— begin —

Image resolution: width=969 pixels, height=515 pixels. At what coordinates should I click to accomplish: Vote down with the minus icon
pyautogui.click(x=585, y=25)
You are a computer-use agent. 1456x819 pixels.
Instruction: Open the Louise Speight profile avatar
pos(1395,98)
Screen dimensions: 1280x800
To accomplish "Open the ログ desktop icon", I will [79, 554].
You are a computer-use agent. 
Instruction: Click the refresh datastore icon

— end —

What to produce |
Could you turn the records above into a numbered list, one line per item, and leave out any blank lines?

Task answer |
1. Image resolution: width=969 pixels, height=515 pixels. At what coordinates should I click to accomplish: Vote down with the minus icon
2. pyautogui.click(x=585, y=25)
3. You are a computer-use agent. 1456x819 pixels.
4. Instruction: Open the Louise Speight profile avatar
5. pos(1395,98)
6. Screen dimensions: 1280x800
7. To accomplish "Open the ログ desktop icon", I will [79, 554].
8. You are a computer-use agent. 
9. Instruction: Click the refresh datastore icon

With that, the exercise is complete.